EXERCISE INSTRUCTIONS: Copy all the records word for word, apart from any pictures.

DATA TO USE:

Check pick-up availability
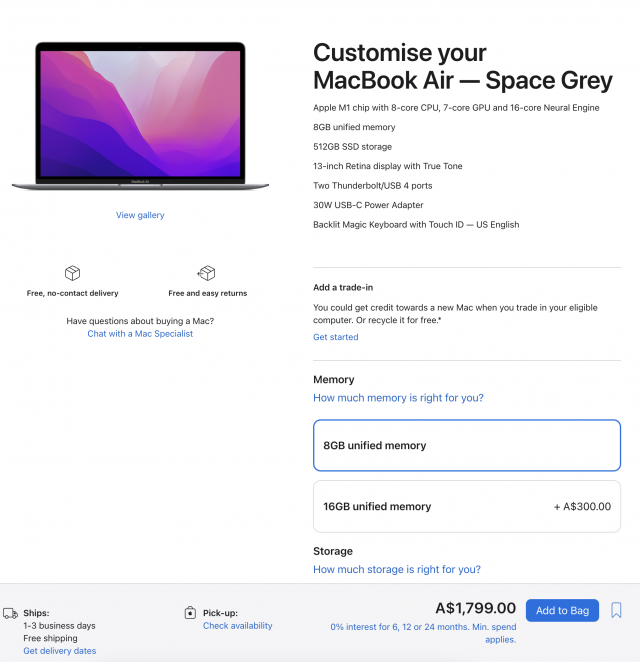Screen dimensions: 640x662 (x=238, y=626)
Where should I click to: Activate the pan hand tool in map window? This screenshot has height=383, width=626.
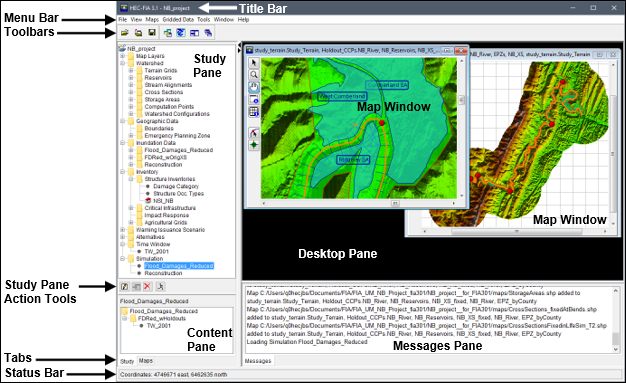(x=254, y=87)
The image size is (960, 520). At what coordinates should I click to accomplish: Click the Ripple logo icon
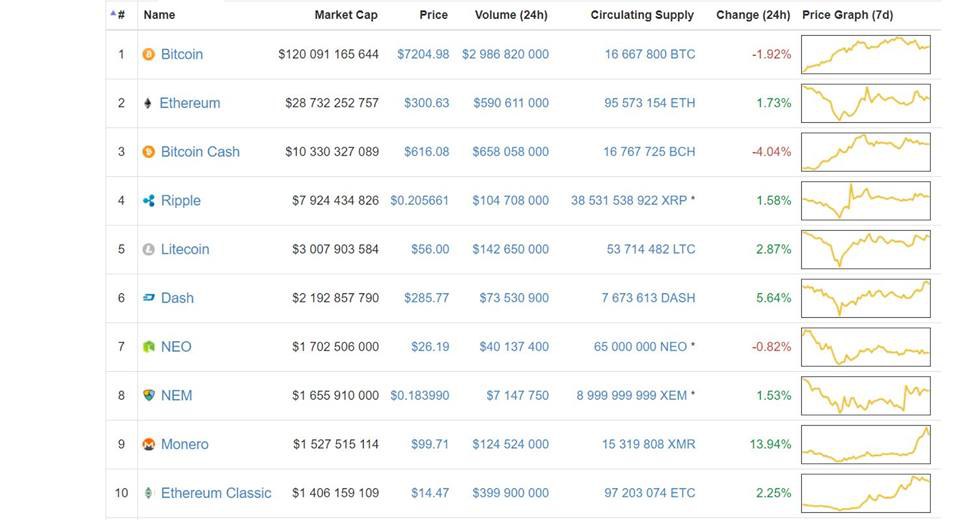[x=148, y=200]
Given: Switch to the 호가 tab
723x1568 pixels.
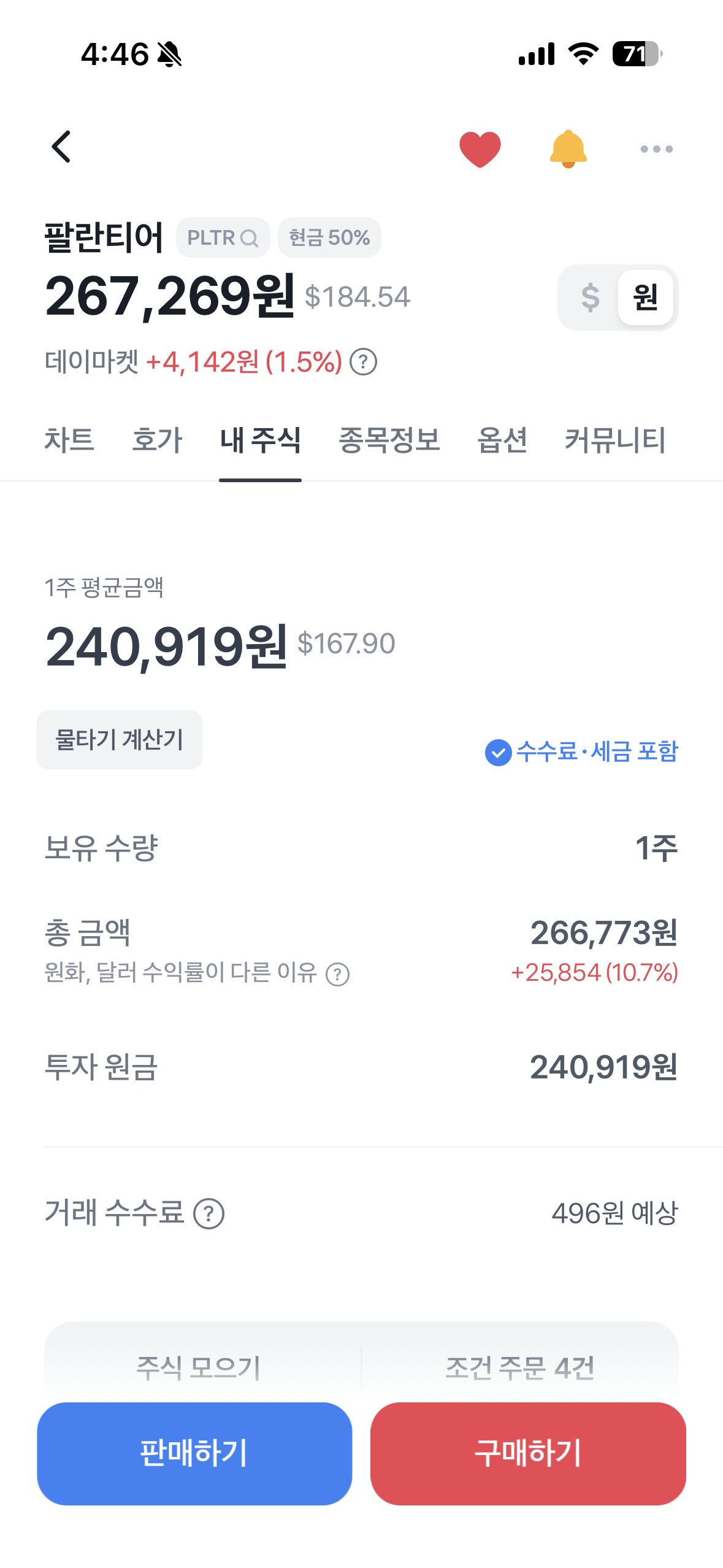Looking at the screenshot, I should (157, 440).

YOUR RESPONSE:
Check pick-up availability
Screen dimensions: 640x662 (x=238, y=626)
Where should I click to: Activate the pan hand tool in map window? This screenshot has height=383, width=626.
(x=254, y=87)
The image size is (960, 520). At what coordinates should I click to accomplish: Click the Ripple logo icon
[x=148, y=200]
Given: Switch to the 호가 tab
723x1568 pixels.
Looking at the screenshot, I should (157, 440).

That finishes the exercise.